━━ Excerpted data ━━

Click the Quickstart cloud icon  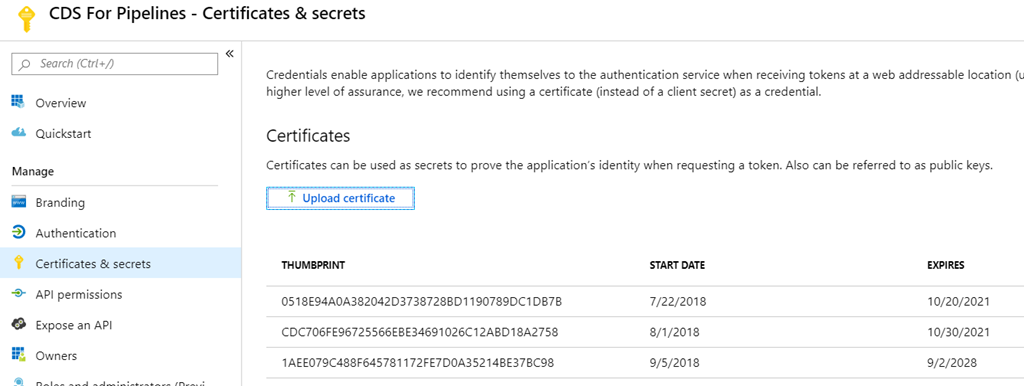click(18, 133)
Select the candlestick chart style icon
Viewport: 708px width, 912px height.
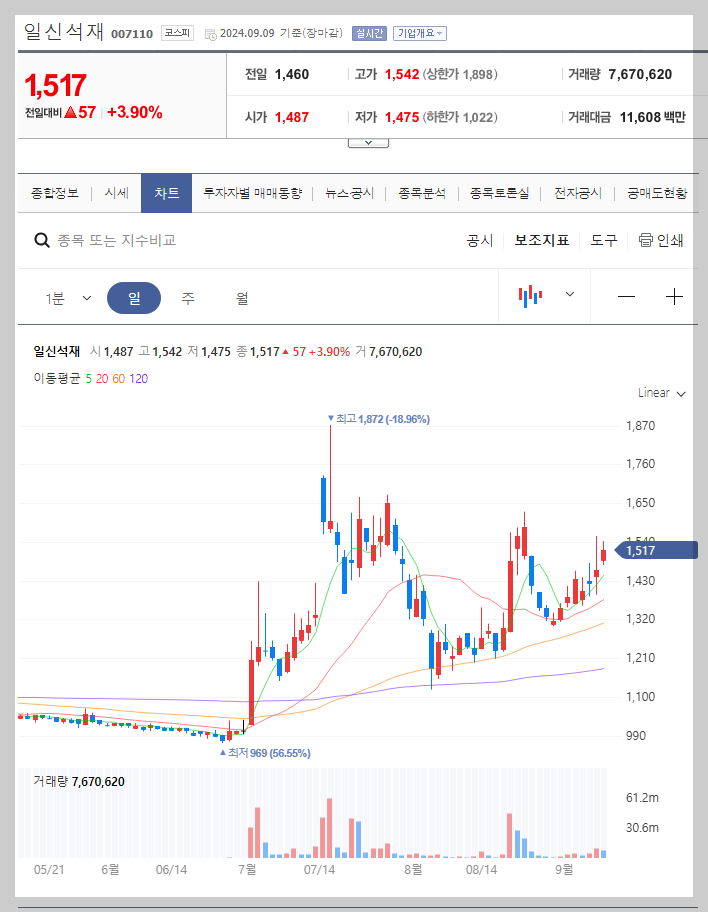click(x=530, y=297)
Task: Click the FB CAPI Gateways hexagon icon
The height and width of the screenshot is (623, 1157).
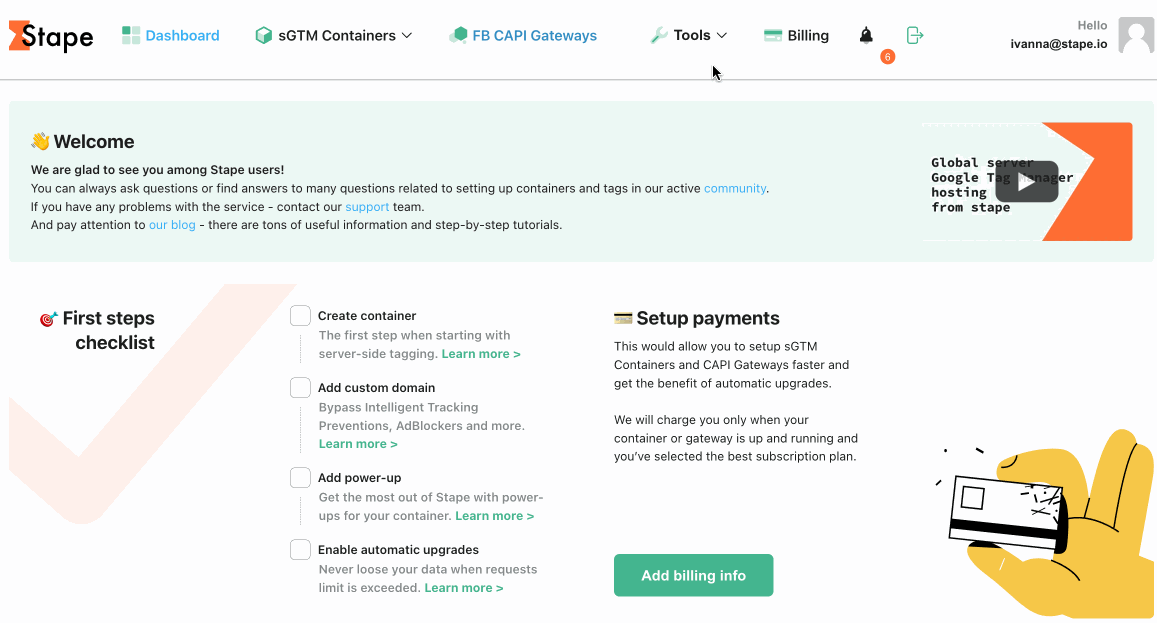Action: (x=458, y=35)
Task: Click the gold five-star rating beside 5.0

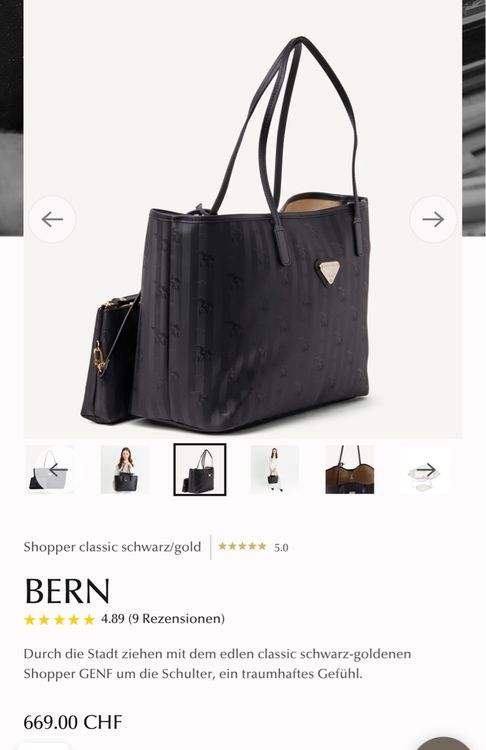Action: point(242,546)
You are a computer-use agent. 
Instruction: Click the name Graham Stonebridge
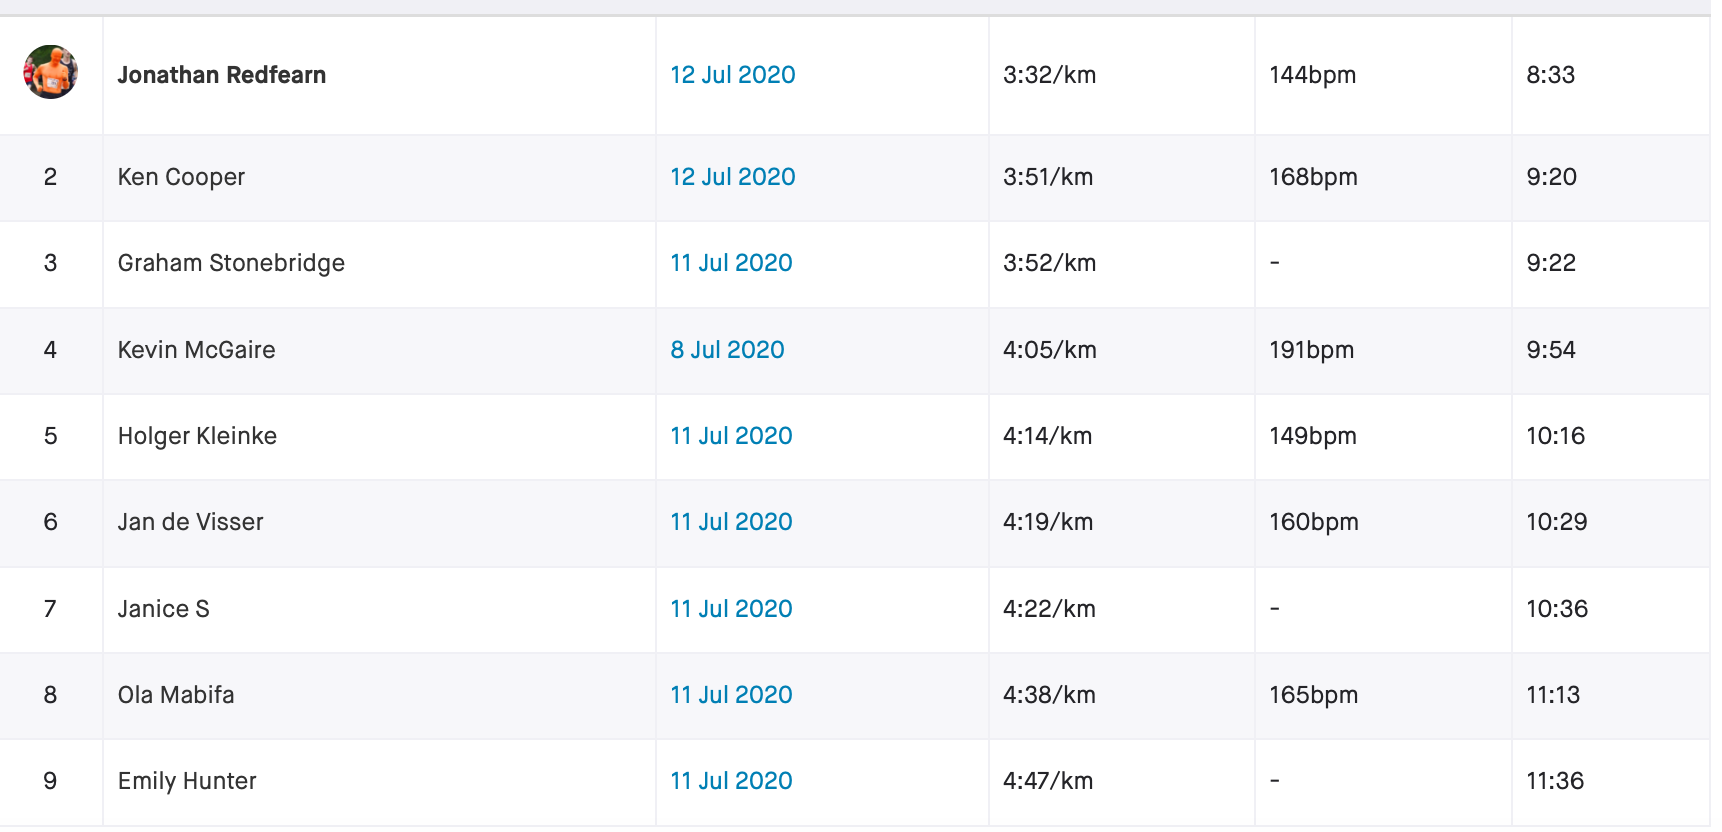point(231,263)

━━━

▸ **Problem requirements**
Copy only this, please: the line with "You are a computer-use agent." and every line after it through the end of the data, with no pictures.

▸ **Your solution**
You are a computer-use agent. 
Instruction: Click the name Graham Stonebridge
point(231,263)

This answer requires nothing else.